ScaleOut Watchdog Service for Microsoft Azure

The ScaleOut Watchdog Service is a Windows service that enables a ScaleOut in-memory data grid to detect and handle maintenance events when running on Microsoft Azure virtual machines. This helps maintain the stability of the in-memory data grid.

Motivation

Microsoft Azure virtual machines are frequently frozen or migrated when Microsoft updates the underlying Azure infrastructure. A freeze may last up to 30 seconds, which can disrupt the heartbeating of ScaleOut’s peer-to-peer membership protocols.

The ScaleOut Azure Watchdog Service polls the Azure Metadata Service to learn about upcoming maintenance events. If a new maintenance event is about to occur, the Watchdog Service will attempt to cleanly leave and stop the local ScaleOut service to prevent disruption of other hosts in the in-memory data grid.

Installing the Watchdog Service

  1. Configure the local ScaleOut service to automatically join the store upon service startup (“Auto-Join”), otherwise the local ScaleOut host may be left in an inactive state after a maintenance event completes. Auto-Join can be enabled either through the ScaleOut Management Console’s “Host Configuration” tab or from the command line by running soss.exe set auto_join=1.

  2. Run the soss_azure_watchdog.msi installer on each VM running the ScaleOut service. After installation, a new service called “ScaleOut Azure Watchdog” will be visible in the Windows Services control panel, running as a process named soss_azure_watchdog.exe.

Operation

The Watchdog Service is designed to run in the background of a virtual machine and operate without user intervention.

When the Watchdog Service detects an imminent Azure maintenance event, it will instruct the local ScaleOut service to gracefully leave the distributed data grid, and then the ScaleOut service will be stopped.

Note

If there is only one host in your ScaleOut data grid then the Watchdog Service will allow it to remain active to prevent data loss.

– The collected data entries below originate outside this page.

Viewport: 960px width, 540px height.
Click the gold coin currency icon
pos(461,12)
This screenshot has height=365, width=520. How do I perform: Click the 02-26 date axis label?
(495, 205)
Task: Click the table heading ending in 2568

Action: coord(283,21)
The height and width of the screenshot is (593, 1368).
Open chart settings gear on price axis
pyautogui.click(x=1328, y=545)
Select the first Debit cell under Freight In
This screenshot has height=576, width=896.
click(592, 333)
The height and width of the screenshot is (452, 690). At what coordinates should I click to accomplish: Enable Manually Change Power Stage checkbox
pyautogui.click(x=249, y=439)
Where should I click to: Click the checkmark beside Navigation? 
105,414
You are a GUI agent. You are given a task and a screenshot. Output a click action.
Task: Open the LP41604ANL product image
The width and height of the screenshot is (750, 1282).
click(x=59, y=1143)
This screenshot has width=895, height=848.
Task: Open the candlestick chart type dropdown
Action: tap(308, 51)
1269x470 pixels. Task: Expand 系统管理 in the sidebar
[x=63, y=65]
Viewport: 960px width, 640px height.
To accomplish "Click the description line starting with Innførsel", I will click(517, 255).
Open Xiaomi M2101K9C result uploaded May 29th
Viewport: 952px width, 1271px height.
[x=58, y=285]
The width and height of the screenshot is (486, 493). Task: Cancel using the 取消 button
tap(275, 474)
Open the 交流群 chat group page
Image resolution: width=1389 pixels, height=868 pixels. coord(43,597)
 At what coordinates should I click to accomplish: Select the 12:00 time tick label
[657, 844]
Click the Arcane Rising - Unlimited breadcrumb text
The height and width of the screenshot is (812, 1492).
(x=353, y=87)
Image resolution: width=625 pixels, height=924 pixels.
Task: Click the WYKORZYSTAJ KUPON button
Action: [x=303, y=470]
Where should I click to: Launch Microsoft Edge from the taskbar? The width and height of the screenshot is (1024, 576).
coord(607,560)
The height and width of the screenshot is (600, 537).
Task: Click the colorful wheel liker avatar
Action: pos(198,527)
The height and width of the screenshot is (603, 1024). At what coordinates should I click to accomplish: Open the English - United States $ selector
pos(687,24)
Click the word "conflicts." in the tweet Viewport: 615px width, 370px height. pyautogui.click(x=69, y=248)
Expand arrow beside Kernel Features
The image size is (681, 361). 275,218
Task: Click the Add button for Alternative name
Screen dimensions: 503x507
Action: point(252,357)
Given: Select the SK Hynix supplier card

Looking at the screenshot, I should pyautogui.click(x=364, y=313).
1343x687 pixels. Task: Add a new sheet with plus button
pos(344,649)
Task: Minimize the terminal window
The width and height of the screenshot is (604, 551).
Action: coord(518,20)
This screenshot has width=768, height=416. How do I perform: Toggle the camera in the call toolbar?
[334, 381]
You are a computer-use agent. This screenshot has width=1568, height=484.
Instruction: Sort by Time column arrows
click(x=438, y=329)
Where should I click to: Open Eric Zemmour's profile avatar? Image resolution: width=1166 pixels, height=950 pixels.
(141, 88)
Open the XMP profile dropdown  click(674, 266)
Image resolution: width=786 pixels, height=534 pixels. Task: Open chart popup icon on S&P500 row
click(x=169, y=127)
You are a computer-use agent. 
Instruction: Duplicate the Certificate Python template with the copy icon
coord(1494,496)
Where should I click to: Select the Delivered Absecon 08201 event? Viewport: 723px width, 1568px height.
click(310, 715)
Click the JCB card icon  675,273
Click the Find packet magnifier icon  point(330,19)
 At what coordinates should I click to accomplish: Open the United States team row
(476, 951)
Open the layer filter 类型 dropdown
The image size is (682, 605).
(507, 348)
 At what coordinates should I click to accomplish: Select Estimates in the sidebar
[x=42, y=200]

It is typical for the local ScaleOut service to remain stopped for about 15 minutes during a maintenance event. (In most cases, Microsoft Azure provides a notification 15 minutes before the start of maintenance, and most maintenance events complete within 5 to 30 seconds.)

Once the maintenance event is complete, the Watchdog Service will restart the local ScaleOut service. Assuming the ScaleOut service is configured to Auto-Join, it will rejoin the other active hosts in the ScaleOut data grid and resume normal operation after load balancing.

Tip

During normal day-to-day operation, do not allow inactive (unjoined) instances of the ScaleOut to sit idle in your ScaleOut host group. Unused hosts should have their Azure VMs shut down to prevent the Watchdog Service from inadvertently rejoining them after a maintenance event.

Configuration

The service can be configured by editing the soss_azure_watchdog.exe.config file, located in the installation directory. The following appSettings may be edited:

<appSettings>
  <add key="pollingIntervalSecs" value="1" />
  <add key="mgtRestPort" value="4000" />
  <add key="serverPort" value="721" />
</appSettings>
pollingIntervalSecs

Controls how frequently the Watchdog Service queries the Azure Metadata Service for information about maintenance events. Microsoft recommends polling every 1 second, as emergency maintenance may only provide several seconds of warning.

mgtRestPort

The port used by the local ScaleOut Management REST service, as configured in C:\Program Files\ScaleOut_Software\StateServer\soss_mgt_rest\soss_mgt_rest.json. The default is 4000.

serverPort

The server port for local ScaleOut StateServer service. The default is 721.

Logging

Log information is available in two locations.

  • Windows Event Log: Startup events and errors are written to the Windows Application Event Log, where the event source is soss_azure_watchdog.

  • Trace Files: Detailed tracing is written to the %PROGRAMDATA%\ScaleOut Software\soss_azure_watchdog directory. Log files in this directory roll over every day, and they are retained for the prior 10 days. All activity performed by the Watchdog Service is recorded in these log files.